§ **TEXT**
As an adult, you have the legal authority to exercise primary control over all your healthcare decisions. Here is the million-dollar question: do you exercise that control, or do you leave it to someone else? I am guessing most of us do not, even though we have every right to do so.
Healthcare providers are service providers. Patients are their customers. Despite the many flaws inherent in our healthcare system, the provider-patient relationship is one of its advantages. You and I pay for healthcare. Therefore, we reserve the legal right to determine how it is delivered. We make that determination by being careful about how we spend our healthcare dollars.
Unfortunately, private health insurance tends to take some of that control away by dictating rules under which subscribers access healthcare services. But none of us is forced to use health insurance. And even within the health insurance paradigm, we don’t necessarily have to accept a doctor’s diagnosis or a therapy he or she might recommend. We still have freedom to choose.
Western Medicine Doesn’t Have All the Answers
Personally, I value the fact that I have healthcare freedom. I think it is important that I be able to exercise primary control over all of my healthcare decisions. Why? Because Western medicine does not have all the answers. Our healthcare system says otherwise, but reality tells the true story.
For example, there are certain plant-based medicines that Western healthcare systems refuse to embrace. But those medicines still help millions of people around the world. What’s more, some of them have been in use for centuries – if not millennia.
In Utah, one particular plant-based medicine is only accessible by way of a state-issued Medical Card. Patients can visit pain clinics like KindlyMD for medical evaluations and card recommendations. Tens of thousands of Utah patients have already done so. And yet, despite plenty of anecdotal evidence suggesting the alternative medicine works for conditions like chronic pain and PTSD, our healthcare system remains largely unconvinced.
A Serious Lack of Knowledge
Many of the problems our healthcare system cannot seem to solve are rooted in a serious lack of knowledge. Don’t misunderstand. This is not a slight against healthcare providers, researchers, and medical facilities. It is simply an acknowledgement of some of nature’s basic fundamentals.
Despite all our knowledge, we have barely scratched the surface of human health. We know a lot less about biology and physiology than we care to admit. We are only kidding ourselves when we claim to be so scientifically advanced that we have the answers for everything.
Many in Western medicine refuse to believe that plant-based medicines work only because they do not understand the mechanisms behind them. Likewise for regenerative therapies like stem cell and PRP injections. But failing to understand the mechanism behind a particular therapy does not negate that therapy’s effectiveness.
We Need a More Open Mind
It seems to me that we need a more open mind in Western medicine. All of us would be better off if we stopped assuming that prescription drugs and invasive procedures were the only legitimate ways to treat injury and disease. Medications and surgeries aren’t even the half of it.
The practice of medicine existed long before there were prescription pads and surgical suites. And with the exception of the Middle Ages, people lived long and happy lives without invasive Western medicine. It is time that we got back to some of those old ways.
I am the primary decision maker when it comes to my healthcare. I intend to keep it that way, even if that means having to find a new doctor.

§ **SET OF TASKS**
1) According to the healthcare article, what do Utah patients need in order to access one particular plant-based medicine?
2) Using the healthcare article, explain why patients hold the legal right to decide how their healthcare is delivered.
3) Reproduce verbatim the part of the healthcare article starting with "In Utah, one" and going on through "remains largely unconvinced.".
The listing has no role in the work on the healthcare article.

§ **DATA PROVIDED**
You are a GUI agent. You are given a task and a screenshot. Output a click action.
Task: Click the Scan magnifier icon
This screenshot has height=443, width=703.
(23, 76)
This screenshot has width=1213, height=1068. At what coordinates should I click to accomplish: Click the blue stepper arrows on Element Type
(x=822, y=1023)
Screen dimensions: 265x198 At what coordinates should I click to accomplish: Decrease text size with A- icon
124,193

--

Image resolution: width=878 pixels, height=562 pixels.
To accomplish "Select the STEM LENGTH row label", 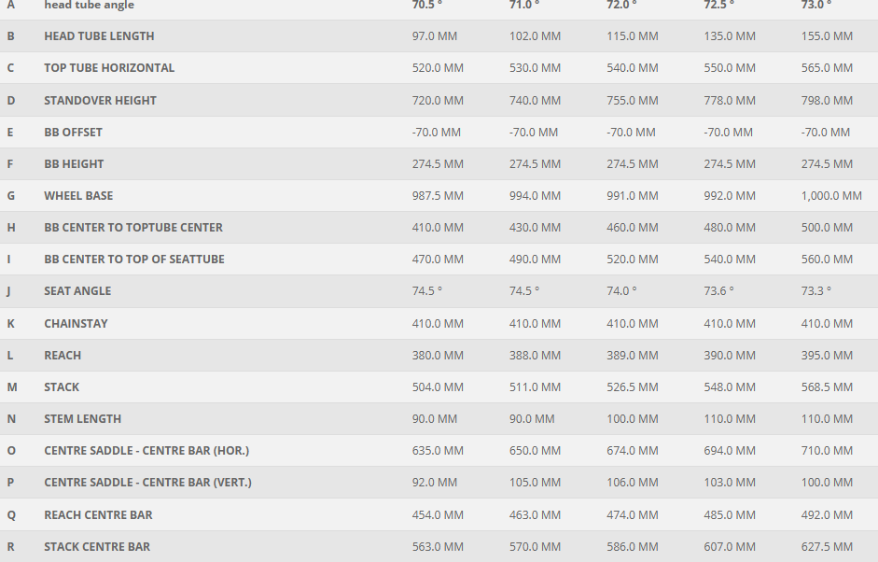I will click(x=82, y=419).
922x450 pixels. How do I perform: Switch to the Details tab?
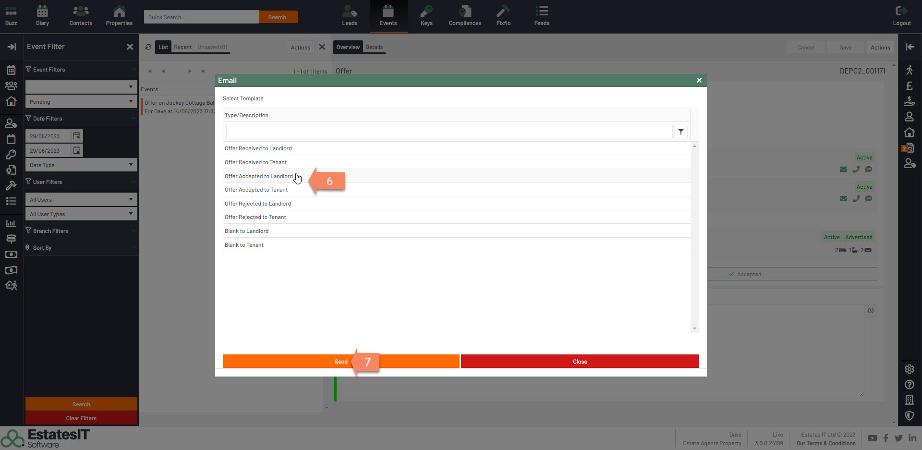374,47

...

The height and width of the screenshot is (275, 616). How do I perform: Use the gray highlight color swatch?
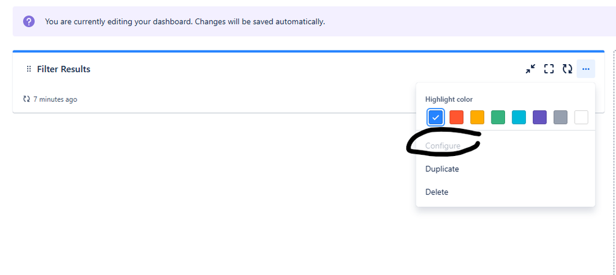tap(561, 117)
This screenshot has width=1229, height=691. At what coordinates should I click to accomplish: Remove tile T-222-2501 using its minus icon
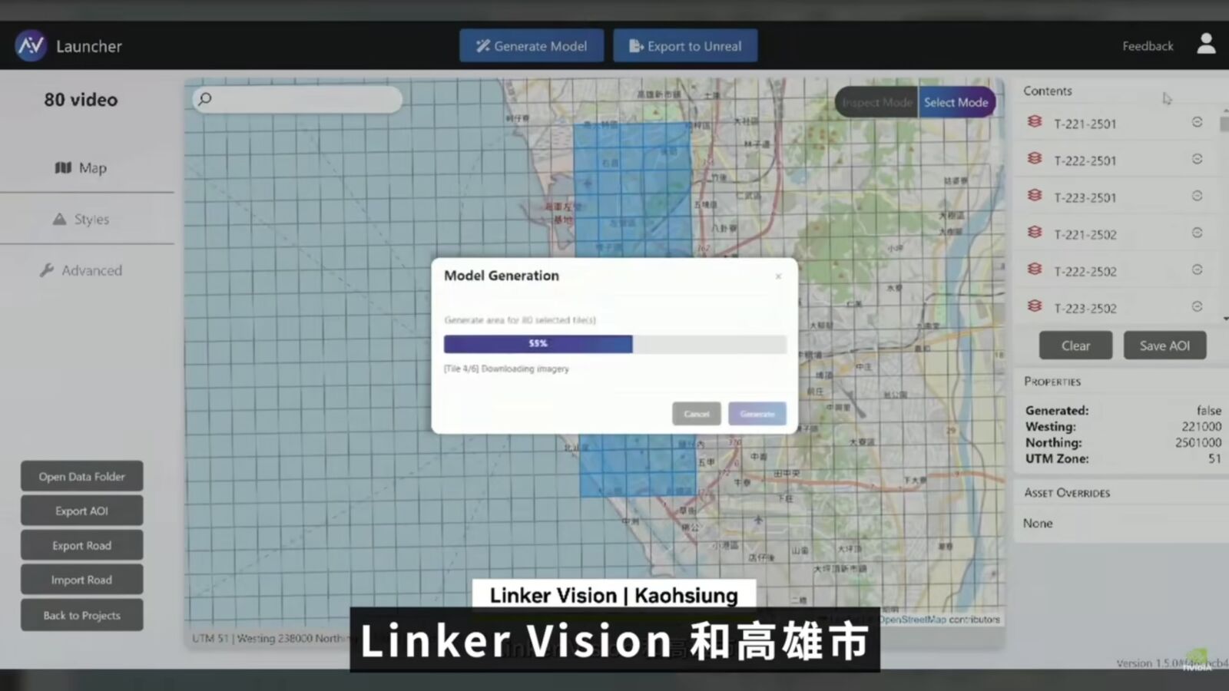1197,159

§ **LIST OF ANSWERS**
1) A state-issued Medical Card.

2) Healthcare providers are service providers, and patients are their customers who pay for healthcare. Because patients pay, they reserve the right to determine how care is delivered, and they exercise it by being careful about how they spend their healthcare dollars.

3)
In Utah, one particular plant-based medicine is only accessible by way of a state-issued Medical Card. Patients can visit pain clinics like KindlyMD for medical evaluations and card recommendations. Tens of thousands of Utah patients have already done so. And yet, despite plenty of anecdotal evidence suggesting the alternative medicine works for conditions like chronic pain and PTSD, our healthcare system remains largely unconvinced.